Privacy Advisor

Notes from the Executive Director

December 1, 2005

As 2005 draws to a close, we will remember this year for the multitude of data breaches because they have led to dramatic enlightenment about the privacy pro's core mission and critical importance in the marketplace — here and internationally as well. With more than 80 data breaches this year, some U.S. lawmakers and regulators have been clamoring for bills to give consumers some protection from the escalating incidents. More than a dozen bills have been introduced in Congress this year and 32 state legislatures have proposed legislation to help protect consumers.

This "patchwork" of state, federal and even international laws related to data privacy and security is one of the main reasons why Microsoft Corp. recently called for comprehensive federal privacy legislation. Microsoft pointed out another reason for seeking a federal uniform approach — to avoid stifling innovation and instead approach privacy in a way that inspires consumer confidence while complementing technological advances.

While the legislative response in the U.S. continues to develop in 2006, the privacy community should remain mindful of significant international developments in countries that comprise the Asia-Pacific Economic Cooperation forum.

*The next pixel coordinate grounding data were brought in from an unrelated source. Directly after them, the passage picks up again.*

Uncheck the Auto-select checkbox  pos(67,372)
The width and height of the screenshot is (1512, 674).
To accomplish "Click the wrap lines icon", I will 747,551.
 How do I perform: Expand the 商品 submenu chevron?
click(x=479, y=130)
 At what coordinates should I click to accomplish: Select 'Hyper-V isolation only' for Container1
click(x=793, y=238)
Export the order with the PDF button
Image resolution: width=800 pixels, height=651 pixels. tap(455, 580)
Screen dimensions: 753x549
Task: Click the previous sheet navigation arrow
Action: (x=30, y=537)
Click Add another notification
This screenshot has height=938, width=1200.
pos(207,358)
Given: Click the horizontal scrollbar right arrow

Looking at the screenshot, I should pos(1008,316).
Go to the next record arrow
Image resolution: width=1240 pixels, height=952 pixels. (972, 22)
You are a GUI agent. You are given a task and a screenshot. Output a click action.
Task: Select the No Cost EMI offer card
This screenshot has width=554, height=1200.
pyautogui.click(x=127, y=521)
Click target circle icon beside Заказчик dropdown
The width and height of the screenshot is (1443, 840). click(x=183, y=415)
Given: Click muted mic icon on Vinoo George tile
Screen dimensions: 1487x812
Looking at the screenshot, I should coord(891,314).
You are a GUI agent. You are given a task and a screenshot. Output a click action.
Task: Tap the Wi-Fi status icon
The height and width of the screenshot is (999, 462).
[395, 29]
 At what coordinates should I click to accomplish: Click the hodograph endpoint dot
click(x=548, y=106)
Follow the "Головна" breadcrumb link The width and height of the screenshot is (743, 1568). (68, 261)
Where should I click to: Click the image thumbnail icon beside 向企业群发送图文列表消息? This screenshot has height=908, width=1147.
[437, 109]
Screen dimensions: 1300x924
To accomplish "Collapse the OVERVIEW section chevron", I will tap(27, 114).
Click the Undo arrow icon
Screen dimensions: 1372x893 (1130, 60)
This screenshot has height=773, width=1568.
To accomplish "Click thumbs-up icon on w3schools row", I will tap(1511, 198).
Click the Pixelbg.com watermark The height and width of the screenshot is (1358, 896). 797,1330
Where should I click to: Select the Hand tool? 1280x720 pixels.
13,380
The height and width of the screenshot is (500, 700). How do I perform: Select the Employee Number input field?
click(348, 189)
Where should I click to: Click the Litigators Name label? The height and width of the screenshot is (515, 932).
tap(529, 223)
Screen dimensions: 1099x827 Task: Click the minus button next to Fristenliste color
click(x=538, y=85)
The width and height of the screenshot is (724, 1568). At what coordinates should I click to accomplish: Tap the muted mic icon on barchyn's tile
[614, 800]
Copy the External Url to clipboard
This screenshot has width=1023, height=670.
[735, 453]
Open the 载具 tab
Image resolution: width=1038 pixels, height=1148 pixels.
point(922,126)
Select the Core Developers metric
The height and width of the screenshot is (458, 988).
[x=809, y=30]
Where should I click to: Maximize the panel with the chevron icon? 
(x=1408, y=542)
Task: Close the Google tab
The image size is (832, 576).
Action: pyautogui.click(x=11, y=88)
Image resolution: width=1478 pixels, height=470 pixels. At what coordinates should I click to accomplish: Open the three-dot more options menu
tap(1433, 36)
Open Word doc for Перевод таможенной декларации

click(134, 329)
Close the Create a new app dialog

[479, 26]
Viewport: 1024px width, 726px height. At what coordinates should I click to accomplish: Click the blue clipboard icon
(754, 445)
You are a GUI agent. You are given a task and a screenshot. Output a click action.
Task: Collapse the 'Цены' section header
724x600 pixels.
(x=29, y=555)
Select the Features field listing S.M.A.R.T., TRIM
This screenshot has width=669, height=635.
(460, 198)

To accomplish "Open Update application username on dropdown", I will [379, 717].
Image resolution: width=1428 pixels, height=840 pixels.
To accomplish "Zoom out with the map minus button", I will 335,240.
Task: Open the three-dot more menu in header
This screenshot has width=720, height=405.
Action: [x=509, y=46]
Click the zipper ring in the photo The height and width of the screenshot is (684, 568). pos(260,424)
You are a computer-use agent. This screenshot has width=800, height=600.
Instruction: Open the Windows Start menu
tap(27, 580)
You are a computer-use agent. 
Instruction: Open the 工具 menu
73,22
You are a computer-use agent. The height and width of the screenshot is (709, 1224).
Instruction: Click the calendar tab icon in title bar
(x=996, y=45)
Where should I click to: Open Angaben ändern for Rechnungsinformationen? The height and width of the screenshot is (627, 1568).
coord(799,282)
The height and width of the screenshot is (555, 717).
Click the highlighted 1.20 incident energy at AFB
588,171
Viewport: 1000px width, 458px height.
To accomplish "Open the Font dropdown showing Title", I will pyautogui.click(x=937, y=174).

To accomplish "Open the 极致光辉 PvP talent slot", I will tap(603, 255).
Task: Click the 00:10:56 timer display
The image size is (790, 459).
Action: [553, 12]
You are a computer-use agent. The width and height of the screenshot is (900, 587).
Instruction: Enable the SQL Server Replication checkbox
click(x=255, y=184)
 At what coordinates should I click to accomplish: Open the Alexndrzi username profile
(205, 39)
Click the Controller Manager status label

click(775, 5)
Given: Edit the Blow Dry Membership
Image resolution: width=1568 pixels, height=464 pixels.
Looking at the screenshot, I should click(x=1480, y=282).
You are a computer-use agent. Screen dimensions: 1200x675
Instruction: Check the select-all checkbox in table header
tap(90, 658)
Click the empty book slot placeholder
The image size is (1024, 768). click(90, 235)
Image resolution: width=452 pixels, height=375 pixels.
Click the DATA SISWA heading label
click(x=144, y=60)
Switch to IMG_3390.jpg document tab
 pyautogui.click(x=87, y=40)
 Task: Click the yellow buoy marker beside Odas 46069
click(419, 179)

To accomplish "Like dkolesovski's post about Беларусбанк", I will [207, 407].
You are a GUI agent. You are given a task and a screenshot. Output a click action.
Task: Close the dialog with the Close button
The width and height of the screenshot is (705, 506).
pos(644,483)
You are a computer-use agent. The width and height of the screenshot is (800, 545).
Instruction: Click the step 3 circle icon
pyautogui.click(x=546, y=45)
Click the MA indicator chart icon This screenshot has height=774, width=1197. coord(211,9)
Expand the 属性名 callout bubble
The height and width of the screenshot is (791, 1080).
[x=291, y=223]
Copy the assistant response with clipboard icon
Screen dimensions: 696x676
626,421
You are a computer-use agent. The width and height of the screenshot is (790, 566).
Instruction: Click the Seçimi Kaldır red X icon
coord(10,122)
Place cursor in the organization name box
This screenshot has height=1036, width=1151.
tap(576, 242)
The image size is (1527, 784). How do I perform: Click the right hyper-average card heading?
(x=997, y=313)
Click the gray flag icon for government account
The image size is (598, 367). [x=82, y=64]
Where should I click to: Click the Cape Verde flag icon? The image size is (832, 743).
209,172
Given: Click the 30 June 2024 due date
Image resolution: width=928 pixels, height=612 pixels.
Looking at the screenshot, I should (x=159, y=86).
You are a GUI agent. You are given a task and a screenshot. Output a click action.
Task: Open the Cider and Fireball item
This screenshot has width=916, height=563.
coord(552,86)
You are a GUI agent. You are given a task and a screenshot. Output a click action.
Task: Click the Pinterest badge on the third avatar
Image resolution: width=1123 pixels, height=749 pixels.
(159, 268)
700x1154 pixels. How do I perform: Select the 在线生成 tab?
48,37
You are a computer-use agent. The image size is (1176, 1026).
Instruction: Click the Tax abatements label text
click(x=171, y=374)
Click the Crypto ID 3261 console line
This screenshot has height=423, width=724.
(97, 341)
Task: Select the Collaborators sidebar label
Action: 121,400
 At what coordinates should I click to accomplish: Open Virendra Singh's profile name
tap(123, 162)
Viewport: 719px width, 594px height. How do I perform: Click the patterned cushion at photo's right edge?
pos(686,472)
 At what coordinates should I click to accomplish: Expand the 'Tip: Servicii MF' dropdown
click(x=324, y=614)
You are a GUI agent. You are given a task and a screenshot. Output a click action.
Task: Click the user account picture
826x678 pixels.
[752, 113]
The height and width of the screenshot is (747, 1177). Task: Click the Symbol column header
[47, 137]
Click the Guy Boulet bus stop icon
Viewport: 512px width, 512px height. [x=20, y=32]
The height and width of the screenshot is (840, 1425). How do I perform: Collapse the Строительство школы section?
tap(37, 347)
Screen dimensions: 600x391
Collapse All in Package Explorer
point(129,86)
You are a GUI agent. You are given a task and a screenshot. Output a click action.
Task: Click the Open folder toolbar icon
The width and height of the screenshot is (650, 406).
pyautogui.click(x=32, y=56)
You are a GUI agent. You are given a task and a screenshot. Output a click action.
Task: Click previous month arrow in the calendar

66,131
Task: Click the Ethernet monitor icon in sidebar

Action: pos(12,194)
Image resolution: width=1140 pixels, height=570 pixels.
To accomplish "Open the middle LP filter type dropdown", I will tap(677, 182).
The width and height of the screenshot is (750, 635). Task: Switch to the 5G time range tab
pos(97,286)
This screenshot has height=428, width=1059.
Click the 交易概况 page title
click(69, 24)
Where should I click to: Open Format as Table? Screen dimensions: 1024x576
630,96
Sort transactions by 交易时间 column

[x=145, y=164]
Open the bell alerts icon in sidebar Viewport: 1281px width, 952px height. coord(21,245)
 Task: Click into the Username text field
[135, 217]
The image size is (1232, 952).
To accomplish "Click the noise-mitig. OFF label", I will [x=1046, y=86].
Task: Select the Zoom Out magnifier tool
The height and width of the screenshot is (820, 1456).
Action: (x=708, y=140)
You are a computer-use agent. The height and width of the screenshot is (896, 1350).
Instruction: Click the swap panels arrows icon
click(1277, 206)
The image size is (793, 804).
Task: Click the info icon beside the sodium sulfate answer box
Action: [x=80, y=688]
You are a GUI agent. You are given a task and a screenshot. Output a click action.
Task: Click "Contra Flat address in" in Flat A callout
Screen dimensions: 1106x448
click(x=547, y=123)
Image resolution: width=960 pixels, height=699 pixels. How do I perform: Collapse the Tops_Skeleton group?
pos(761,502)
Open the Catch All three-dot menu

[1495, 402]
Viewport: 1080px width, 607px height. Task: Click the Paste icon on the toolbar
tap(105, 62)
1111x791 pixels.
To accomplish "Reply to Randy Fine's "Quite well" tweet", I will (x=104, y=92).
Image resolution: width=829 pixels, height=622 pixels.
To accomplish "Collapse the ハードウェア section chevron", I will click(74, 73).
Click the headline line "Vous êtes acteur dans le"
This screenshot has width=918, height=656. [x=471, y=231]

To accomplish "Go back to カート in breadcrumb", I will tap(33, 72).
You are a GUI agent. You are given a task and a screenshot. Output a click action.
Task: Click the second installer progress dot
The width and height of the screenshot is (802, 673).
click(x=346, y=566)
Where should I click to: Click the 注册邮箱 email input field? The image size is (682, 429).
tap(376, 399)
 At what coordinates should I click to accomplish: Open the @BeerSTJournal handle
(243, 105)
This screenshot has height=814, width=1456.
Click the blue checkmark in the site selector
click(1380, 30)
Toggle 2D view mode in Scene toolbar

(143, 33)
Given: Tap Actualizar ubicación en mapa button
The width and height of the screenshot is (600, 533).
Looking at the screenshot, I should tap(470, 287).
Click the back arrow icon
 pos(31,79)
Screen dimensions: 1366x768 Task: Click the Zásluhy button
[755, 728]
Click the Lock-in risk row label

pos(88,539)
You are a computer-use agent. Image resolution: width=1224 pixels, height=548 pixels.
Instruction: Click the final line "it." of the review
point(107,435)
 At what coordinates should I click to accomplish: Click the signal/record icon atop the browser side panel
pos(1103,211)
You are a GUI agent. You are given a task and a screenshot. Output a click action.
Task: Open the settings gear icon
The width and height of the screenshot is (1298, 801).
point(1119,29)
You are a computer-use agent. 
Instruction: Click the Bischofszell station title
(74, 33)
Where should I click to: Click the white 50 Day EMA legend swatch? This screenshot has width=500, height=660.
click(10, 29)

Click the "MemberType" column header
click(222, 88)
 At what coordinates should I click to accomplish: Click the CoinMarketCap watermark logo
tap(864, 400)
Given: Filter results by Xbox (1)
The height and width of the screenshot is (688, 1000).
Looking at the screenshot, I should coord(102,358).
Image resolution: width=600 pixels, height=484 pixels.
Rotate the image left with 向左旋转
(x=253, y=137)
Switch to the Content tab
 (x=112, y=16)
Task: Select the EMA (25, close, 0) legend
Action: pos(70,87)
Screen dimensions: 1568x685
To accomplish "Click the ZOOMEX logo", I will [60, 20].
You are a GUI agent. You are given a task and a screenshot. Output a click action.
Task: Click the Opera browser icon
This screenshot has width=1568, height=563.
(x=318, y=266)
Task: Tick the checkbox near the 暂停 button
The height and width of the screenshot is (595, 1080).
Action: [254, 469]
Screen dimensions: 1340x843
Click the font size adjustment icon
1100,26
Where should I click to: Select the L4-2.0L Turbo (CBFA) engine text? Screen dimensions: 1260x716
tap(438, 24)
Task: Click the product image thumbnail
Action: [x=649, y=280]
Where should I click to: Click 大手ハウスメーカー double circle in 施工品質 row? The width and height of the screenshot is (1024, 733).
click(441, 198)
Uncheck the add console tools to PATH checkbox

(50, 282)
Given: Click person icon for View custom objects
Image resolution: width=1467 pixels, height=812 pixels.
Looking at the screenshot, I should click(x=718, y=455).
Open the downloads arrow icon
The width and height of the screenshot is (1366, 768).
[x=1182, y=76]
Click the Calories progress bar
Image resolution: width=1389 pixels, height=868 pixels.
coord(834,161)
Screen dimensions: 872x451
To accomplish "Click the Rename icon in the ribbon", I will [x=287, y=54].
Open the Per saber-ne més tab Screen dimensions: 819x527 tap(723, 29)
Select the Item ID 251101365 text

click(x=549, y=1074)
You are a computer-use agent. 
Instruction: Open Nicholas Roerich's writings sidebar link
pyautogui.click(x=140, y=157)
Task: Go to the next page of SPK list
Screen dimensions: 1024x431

APEC comprises 21 economies around the Pacific Ocean, including the U.S., Canada, China, Japan, South Korea and Australia. APEC Ministers approved Part A of an APEC Privacy Framework in November 2004 — a significant benchmark in the evolution of international privacy policy. One significant tenet of the Framework is that "accountability should follow the data" as it moves from one country to another. The Ministers recognized the importance to the region of developing a new international standard for data protection, but specified that the framework does so without "barriers to information flows."

Much work remains to help the economies implement the framework and develop measures to ensure that "accountability does follow the data." However, the swell of consumer concern over the security and privacy of personal information is providing fuel to get to the finish line.

In the coming weeks, the IAPP will continue planning a comprehensive Summit agenda that includes an in-depth analysis of the dominant international issues, including outsourcing, whistleblowing compliance and global legislative responses to data security and identity theft.

As you contemplate your priorities for the coming year, mark your calendar for the IAPP National Summit 2006, March 8-10, at the Omni Shoreham Hotel in Washington, D.C.

We wish you and your family Happy Holidays and best wishes for the New Year!